Task goal -
Filter the material, keeping only lines with the word "width".

Dataset records -
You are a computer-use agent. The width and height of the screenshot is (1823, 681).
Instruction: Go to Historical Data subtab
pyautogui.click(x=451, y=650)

---

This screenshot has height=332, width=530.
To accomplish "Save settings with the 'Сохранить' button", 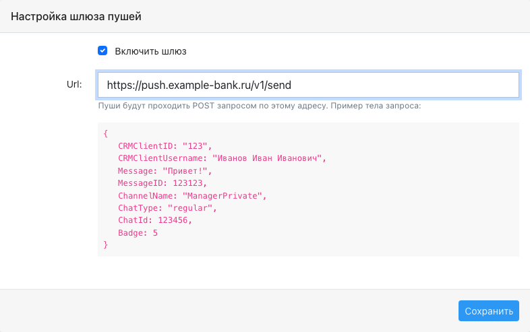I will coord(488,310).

Answer to this task -
You are a computer-use agent. The width and height of the screenshot is (1823, 681).
This screenshot has height=332, width=530.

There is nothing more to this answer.